◆ SOURCE PASSAGE ◆
-------
Biological classification, or scientific classification in biology, is a method by which biologists group and categorize organisms by biological type, such as genus or species. Biological classification is a form of scientific taxonomy.
Classification has been defined by Mayr as "The arrangement of entities in a hierarchical series of nested classes, in which similar or related classes at one hierarchical level are combined comprehensively into more inclusive classes at the next higher level." A class is defined as "a collection of similar entities", where the similarity consists of the entities having attributes or traits in common.
A classification, as defined above, is necessarily hierarchical. In a biological classification, rank is the level (the relative position) in a hierarchy. (Rarely, the term "taxonomic category" is used instead of "rank".) There are seven main ranks defined by the international nomenclature codes: kingdom, phylum/division, class, order, family, genus, species. "Domain" (proposed by Carl Woese), a level above kingdom, has become popular in recent years, but has not been accepted into the codes.
A taxon is usually assigned a rank when it is given its formal name. The most basic rank is that of species. The next most important rank is that of genus: when an organism is given a species name it is assigned to a genus, and the genus name is part of the species name. The third-most important rank, although it was not used by Linnaeus, is that of family.
The species name is sometimes called a binomial, that is, a two-term name. For example, the zoological name for the human species is Homo sapiens: this is usually italicized in print (and underlined when italics are not available). In this case, Homo is the generic name and refers to the genus; it is capitalized; sapiens indicates the species: it is not capitalized.
There are slightly different ranks for zoology and for botany, including subdivisions such as tribe.
From well before Linnaeus, plants and animals were considered separate Kingdoms. Linnaeus used this as the top rank, dividing the physical world into the plant, animal and mineral kingdoms. As advances in microscopy made classification of microorganisms possible, the number of kingdoms increased, five and six-kingdom systems being the most common.
Domains are a relatively new grouping. The three-domain system was first invented in 1990, but not generally accepted until later. One main characteristic of the three-domain method is the separation of Archaea and Bacteria, previously grouped into the single kingdom Bacteria (a kingdom also sometimes called Monera). Consequently, the three domains of life are conceptualized as Archaea, Bacteria, and Eukaryota (comprising the nuclei-bearing eukaryotes). A small minority of scientists add Archaea as a sixth kingdom, but do not accept the domain method.
Thomas Cavalier-Smith, who has published extensively on the classification of protists, has recently proposed that the Neomura, the clade that groups together the Archaea and Eukarya, would have evolved from Bacteria, more precisely from Actinobacteria. His classification of 2004 treats the archaebacteria as part of a subkingdom of the Kingdom Bacteria, i.e. he rejects the three-domain system entirely.
-------
◆ PROVIDED MATERIAL ◆

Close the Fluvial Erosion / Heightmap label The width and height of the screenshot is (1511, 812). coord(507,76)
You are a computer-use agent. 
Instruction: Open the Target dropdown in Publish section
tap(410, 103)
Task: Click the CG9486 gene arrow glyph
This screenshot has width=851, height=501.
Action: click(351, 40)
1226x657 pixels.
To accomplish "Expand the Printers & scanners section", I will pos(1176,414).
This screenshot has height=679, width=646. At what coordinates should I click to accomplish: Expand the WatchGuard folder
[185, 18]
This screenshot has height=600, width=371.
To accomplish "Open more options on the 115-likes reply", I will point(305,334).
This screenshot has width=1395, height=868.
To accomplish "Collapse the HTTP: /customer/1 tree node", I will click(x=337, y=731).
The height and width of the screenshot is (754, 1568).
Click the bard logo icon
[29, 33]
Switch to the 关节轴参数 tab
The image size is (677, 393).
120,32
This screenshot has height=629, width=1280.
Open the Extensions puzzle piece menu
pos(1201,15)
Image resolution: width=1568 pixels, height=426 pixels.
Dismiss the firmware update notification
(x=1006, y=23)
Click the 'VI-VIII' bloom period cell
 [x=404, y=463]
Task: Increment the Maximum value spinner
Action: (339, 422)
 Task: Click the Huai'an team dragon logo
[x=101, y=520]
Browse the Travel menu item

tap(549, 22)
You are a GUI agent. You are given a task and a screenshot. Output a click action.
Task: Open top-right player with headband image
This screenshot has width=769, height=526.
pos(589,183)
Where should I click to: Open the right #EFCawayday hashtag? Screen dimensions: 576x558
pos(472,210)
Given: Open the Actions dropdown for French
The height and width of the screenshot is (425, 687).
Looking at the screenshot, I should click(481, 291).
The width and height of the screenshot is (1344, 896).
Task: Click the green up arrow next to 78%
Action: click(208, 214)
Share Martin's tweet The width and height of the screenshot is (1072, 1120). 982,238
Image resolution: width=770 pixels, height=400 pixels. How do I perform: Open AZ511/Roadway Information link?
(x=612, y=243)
-------
In the passage on biological classification, who proposed "Domain" as a level above kingdom?

Carl Woese